**WHAT TO DO:** Arrange everything in the records from the line containing "Given: Share page via Facebook sidebar icon" down to the line containing "(x=1051, y=1158)", both included, as a JSON list of strings, one string per line and blank lines omitted.

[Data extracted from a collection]
******************************
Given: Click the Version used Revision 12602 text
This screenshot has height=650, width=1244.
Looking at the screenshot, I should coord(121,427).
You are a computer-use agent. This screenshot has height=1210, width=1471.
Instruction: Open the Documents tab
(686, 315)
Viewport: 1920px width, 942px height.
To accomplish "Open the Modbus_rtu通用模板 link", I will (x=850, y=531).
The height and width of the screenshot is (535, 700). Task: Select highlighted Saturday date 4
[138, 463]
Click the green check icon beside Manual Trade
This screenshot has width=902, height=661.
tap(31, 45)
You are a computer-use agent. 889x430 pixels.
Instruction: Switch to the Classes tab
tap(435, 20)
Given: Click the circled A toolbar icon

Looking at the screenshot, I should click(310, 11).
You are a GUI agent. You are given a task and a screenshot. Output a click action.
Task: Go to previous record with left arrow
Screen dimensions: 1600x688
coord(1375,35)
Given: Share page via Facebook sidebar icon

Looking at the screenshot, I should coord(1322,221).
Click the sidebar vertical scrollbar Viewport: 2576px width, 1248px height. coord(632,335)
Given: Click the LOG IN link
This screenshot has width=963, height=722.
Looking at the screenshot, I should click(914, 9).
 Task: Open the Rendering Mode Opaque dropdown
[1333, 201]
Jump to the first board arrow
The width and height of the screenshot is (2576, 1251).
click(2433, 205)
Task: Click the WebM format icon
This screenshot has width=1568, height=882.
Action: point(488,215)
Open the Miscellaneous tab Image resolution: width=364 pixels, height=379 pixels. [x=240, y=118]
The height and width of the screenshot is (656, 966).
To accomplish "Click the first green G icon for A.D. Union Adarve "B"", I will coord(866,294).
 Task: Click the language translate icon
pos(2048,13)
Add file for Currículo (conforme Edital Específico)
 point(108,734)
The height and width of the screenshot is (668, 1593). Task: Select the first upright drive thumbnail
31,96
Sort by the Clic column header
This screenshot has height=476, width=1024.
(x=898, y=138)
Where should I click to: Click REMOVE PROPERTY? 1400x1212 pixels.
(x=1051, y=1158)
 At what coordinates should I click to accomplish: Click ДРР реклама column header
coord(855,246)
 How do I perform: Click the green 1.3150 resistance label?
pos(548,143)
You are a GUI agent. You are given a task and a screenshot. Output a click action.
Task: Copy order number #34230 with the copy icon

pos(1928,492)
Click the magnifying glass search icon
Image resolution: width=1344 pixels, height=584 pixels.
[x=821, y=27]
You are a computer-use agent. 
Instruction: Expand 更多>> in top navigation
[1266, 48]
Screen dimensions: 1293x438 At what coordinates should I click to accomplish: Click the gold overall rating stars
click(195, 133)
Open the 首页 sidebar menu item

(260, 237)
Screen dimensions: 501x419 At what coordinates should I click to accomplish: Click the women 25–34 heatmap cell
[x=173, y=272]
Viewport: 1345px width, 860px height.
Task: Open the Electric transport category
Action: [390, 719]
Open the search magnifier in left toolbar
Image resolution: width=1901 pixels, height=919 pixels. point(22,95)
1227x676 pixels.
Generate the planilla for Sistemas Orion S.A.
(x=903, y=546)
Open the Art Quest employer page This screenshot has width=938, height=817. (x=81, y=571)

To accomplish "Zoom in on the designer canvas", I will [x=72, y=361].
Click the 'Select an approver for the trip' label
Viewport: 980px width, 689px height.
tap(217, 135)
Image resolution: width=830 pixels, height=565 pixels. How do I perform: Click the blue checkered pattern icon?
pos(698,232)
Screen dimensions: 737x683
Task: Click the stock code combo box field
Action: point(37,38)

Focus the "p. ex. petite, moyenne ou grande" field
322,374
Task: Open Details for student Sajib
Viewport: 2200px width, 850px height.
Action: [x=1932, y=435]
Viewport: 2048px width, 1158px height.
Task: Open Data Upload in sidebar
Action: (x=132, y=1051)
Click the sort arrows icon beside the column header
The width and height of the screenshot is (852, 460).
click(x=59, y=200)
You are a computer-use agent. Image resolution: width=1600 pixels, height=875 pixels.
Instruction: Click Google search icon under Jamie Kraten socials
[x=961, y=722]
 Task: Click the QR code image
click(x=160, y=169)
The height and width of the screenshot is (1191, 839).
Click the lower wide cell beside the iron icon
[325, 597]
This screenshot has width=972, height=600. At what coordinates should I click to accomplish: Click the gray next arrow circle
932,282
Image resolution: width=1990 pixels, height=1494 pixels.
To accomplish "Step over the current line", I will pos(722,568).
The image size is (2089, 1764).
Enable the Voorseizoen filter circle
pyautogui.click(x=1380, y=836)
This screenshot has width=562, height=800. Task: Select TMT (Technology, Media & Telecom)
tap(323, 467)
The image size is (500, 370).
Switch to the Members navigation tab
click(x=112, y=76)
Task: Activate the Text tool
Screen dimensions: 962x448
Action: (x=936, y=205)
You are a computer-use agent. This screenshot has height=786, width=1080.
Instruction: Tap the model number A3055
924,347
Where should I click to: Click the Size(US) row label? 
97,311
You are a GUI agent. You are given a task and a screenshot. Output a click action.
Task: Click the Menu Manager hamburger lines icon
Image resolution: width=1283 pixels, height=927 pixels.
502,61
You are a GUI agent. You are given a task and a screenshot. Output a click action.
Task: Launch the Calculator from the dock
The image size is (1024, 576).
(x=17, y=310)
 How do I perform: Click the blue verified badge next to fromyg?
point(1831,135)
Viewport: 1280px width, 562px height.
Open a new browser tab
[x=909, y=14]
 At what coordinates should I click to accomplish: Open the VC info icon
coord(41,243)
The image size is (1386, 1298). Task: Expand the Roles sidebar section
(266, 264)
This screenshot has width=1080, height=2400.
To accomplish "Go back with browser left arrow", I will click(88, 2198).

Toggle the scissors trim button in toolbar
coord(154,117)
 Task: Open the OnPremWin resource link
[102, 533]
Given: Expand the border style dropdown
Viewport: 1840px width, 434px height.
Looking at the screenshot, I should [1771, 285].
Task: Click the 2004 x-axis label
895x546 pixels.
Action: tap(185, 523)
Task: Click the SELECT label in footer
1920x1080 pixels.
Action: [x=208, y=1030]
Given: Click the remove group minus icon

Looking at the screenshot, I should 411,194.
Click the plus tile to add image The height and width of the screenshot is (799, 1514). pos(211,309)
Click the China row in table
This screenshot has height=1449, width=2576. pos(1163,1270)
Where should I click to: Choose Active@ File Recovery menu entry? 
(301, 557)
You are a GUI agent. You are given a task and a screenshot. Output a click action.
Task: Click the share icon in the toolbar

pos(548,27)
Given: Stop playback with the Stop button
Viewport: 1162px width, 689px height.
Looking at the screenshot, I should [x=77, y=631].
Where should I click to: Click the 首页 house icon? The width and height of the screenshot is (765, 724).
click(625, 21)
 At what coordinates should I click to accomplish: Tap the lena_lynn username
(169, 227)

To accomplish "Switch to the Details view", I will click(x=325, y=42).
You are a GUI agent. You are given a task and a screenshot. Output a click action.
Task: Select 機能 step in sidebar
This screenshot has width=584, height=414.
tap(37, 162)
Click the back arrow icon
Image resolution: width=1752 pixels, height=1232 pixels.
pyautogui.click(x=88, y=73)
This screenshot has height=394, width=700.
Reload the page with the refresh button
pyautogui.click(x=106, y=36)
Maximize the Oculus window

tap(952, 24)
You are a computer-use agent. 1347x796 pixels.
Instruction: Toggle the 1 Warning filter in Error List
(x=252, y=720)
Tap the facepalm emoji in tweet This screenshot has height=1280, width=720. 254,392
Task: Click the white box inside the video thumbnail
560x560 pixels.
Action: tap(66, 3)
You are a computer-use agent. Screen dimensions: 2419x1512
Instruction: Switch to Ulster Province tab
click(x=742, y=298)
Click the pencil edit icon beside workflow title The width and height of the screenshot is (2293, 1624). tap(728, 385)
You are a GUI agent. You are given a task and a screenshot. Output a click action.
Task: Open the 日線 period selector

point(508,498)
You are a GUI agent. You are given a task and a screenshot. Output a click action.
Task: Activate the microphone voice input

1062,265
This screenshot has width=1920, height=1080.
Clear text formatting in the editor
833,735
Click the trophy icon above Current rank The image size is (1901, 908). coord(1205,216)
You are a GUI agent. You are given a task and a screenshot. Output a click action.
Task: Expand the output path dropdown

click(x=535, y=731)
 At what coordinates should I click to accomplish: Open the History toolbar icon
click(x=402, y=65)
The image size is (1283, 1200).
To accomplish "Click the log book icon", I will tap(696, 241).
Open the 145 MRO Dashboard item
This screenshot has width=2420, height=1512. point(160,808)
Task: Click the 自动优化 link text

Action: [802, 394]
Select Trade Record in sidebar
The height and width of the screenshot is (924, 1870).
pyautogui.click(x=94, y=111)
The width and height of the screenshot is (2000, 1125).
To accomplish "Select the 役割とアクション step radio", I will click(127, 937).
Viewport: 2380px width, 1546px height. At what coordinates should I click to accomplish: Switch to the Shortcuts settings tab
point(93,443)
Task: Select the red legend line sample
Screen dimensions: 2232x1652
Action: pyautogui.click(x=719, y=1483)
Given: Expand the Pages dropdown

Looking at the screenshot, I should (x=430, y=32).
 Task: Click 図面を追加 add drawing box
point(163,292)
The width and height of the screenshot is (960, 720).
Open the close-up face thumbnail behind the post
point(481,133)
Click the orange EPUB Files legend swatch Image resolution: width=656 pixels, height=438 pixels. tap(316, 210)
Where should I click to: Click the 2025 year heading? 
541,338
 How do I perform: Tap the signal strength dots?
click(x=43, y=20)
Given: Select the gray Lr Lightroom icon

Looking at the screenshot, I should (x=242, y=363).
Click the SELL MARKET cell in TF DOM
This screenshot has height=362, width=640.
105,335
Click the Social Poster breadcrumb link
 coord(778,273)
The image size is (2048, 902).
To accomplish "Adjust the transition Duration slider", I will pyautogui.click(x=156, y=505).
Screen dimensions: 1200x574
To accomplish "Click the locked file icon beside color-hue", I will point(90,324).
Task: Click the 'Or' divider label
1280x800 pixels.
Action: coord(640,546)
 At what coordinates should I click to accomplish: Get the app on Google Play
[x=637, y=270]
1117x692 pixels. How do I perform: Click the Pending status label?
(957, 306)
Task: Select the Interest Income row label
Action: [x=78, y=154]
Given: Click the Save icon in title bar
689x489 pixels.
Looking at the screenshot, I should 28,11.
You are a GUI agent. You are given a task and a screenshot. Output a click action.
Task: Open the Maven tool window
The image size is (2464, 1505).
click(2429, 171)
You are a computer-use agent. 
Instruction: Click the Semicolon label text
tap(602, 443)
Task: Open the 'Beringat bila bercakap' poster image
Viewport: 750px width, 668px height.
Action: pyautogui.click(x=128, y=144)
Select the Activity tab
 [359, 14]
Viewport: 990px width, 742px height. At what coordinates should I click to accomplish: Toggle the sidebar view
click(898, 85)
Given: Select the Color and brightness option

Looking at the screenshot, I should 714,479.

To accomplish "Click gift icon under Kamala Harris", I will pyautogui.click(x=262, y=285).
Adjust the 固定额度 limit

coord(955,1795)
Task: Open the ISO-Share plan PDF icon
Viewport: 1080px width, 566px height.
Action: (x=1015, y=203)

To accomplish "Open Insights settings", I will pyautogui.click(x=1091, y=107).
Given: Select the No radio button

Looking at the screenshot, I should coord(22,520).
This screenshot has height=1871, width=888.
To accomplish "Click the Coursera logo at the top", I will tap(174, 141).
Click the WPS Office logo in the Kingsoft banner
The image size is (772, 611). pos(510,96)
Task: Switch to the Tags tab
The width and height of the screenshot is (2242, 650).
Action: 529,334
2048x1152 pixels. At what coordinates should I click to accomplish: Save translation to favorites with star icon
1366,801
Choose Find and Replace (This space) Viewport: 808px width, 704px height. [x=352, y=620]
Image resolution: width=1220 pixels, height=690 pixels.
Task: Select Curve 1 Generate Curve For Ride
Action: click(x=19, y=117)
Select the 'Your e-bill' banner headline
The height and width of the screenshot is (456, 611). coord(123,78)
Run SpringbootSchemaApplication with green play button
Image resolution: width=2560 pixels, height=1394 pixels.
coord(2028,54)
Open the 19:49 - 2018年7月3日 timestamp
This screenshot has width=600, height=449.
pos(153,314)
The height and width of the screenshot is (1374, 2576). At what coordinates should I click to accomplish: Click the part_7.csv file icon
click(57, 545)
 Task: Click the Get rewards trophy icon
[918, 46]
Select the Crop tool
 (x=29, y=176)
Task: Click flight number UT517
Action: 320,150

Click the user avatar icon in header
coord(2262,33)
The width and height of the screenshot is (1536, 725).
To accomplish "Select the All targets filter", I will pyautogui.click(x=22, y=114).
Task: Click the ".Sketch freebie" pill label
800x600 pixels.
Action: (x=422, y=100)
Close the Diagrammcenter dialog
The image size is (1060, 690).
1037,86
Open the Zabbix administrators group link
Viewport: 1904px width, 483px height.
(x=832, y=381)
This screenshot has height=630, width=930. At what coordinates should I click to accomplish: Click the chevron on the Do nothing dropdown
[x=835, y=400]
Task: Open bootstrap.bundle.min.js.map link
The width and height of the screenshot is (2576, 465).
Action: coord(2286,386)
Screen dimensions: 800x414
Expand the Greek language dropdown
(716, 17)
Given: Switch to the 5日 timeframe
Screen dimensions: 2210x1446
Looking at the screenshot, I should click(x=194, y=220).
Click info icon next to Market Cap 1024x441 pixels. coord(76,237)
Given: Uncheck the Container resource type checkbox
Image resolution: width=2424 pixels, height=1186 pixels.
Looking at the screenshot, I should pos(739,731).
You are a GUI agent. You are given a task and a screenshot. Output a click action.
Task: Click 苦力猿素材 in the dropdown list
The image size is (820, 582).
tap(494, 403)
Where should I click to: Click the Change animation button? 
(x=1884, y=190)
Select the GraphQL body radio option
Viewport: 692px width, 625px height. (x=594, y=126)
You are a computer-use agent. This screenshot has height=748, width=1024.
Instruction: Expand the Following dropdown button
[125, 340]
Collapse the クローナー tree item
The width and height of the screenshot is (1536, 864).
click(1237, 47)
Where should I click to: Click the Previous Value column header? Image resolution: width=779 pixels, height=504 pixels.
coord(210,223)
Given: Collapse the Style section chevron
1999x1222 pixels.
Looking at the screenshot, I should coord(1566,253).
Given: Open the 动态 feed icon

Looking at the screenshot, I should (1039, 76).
******************************
**WORKED SOLUTION:**
[
  "Given: Share page via Facebook sidebar icon",
  "Looking at the screenshot, I should coord(1322,221).",
  "Click the sidebar vertical scrollbar Viewport: 2576px width, 1248px height. coord(632,335)",
  "Given: Click the LOG IN link",
  "This screenshot has width=963, height=722.",
  "Looking at the screenshot, I should click(914, 9).",
  " Task: Open the Rendering Mode Opaque dropdown",
  "[1333, 201]",
  "Jump to the first board arrow",
  "The width and height of the screenshot is (2576, 1251).",
  "click(2433, 205)",
  "Task: Click the WebM format icon",
  "This screenshot has width=1568, height=882.",
  "Action: point(488,215)",
  "Open the Miscellaneous tab Image resolution: width=364 pixels, height=379 pixels. [x=240, y=118]",
  "The height and width of the screenshot is (656, 966).",
  "To accomplish \"Click the first green G icon for A.D. Union Adarve \"B\"\", I will coord(866,294).",
  " Task: Click the language translate icon",
  "pos(2048,13)",
  "Add file for Currículo (conforme Edital Específico)",
  " point(108,734)",
  "The height and width of the screenshot is (668, 1593). Task: Select the first upright drive thumbnail",
  "31,96",
  "Sort by the Clic column header",
  "This screenshot has height=476, width=1024.",
  "(x=898, y=138)",
  "Where should I click to: Click REMOVE PROPERTY? 1400x1212 pixels.",
  "(x=1051, y=1158)"
]